> **Provided entries**
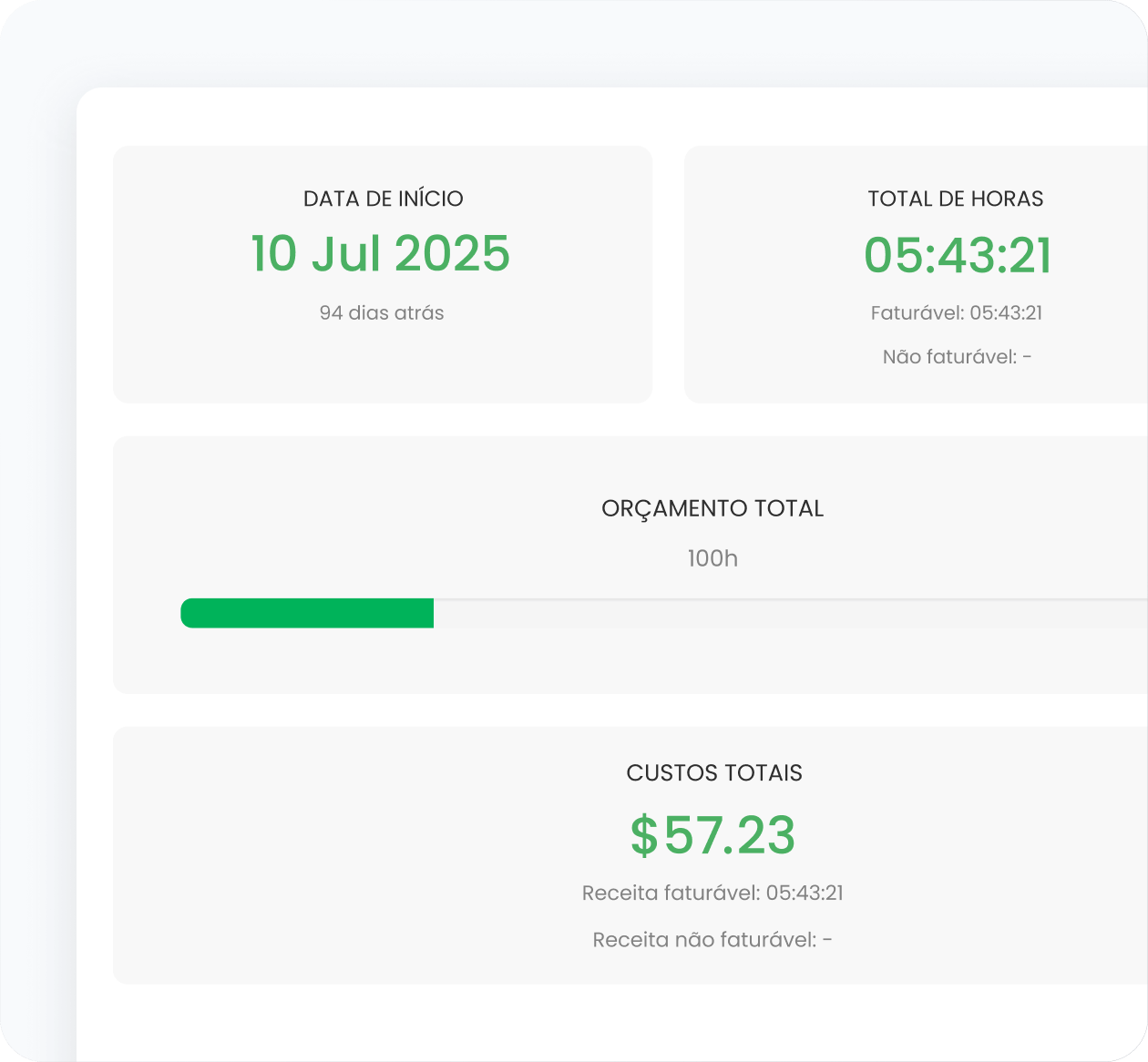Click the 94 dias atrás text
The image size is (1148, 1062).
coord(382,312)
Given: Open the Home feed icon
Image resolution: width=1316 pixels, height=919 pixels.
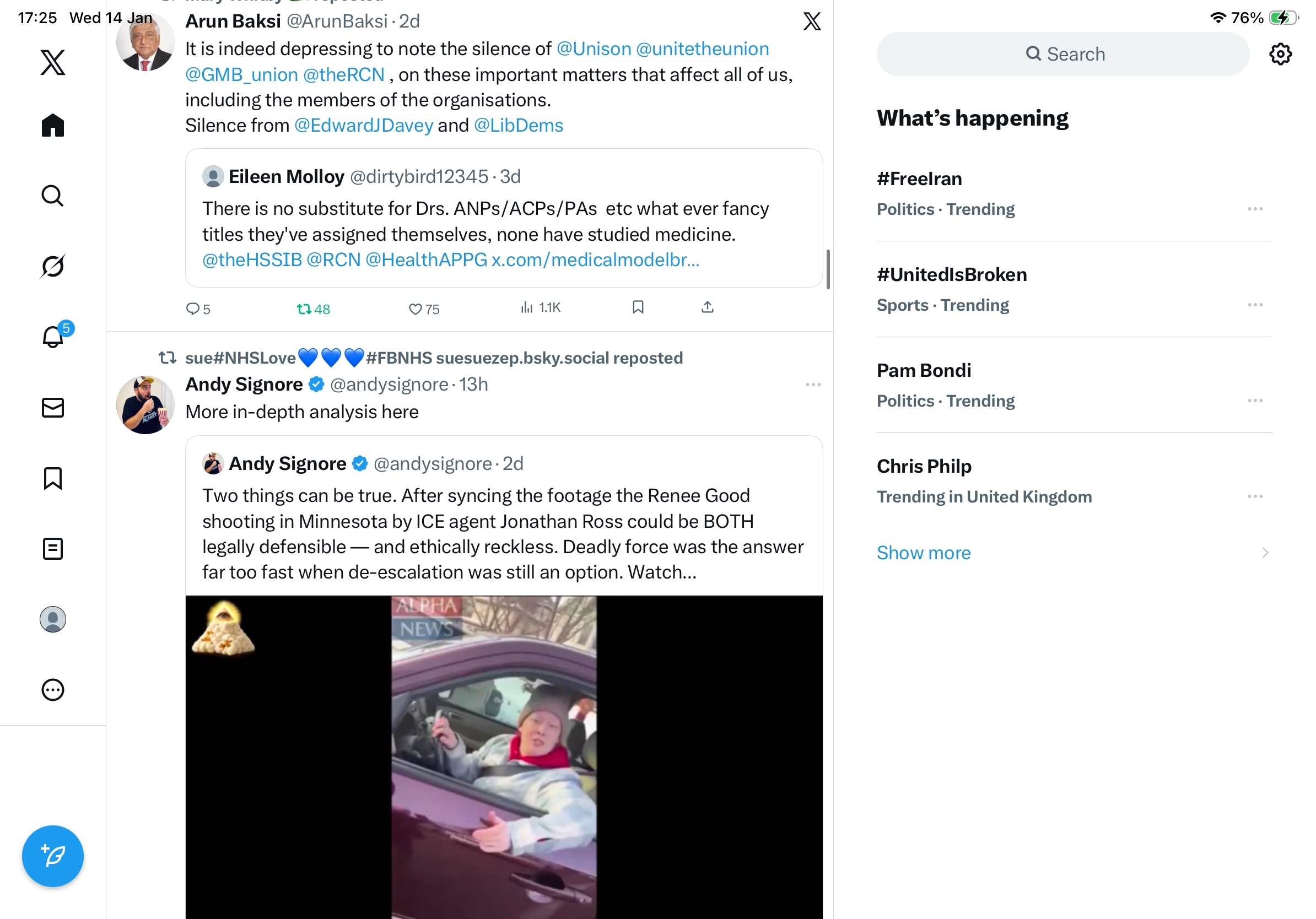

...

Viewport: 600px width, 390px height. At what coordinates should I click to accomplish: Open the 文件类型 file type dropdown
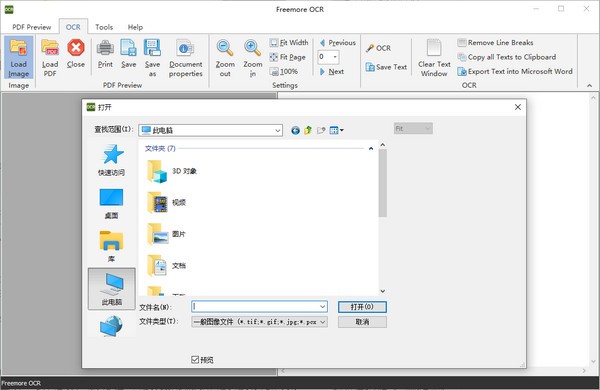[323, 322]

* * *

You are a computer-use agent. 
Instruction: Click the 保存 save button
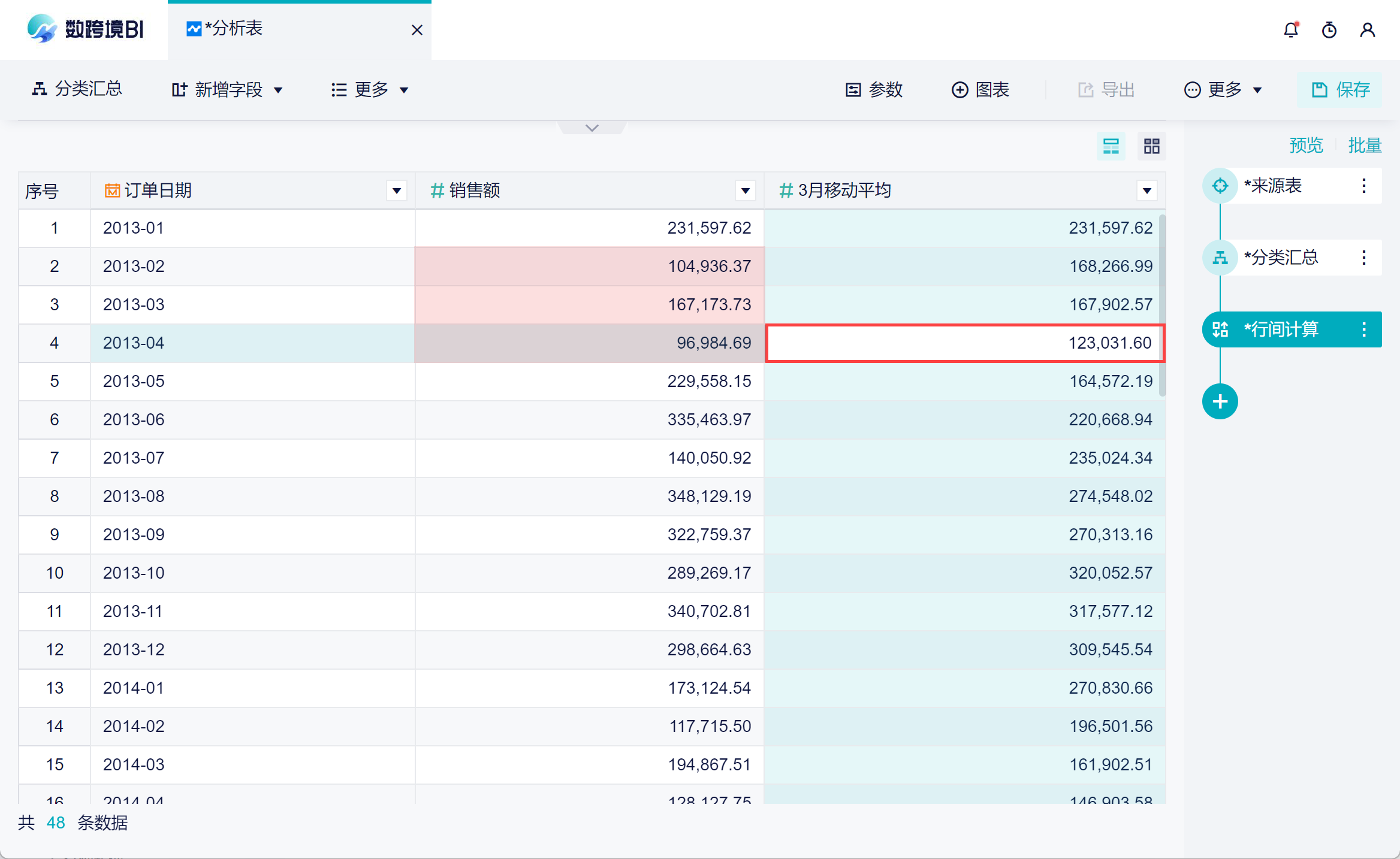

> **Goal**
Put the rows from the line containing "Click the 94 dias atrás text" through the line containing "Image resolution: width=1316", both included, into a Markdown table with the columns Row and Line, numbering each row and skipping blank lines. Leave out any pictures.

> **The output**
| Row | Line |
|---|---|
| 1 | Click the 94 dias atrás text |
| 2 | The image size is (1148, 1062). |
| 3 | coord(382,312) |
| 4 | Given: Open the Home feed icon |
| 5 | Image resolution: width=1316 pixels, height=919 pixels. |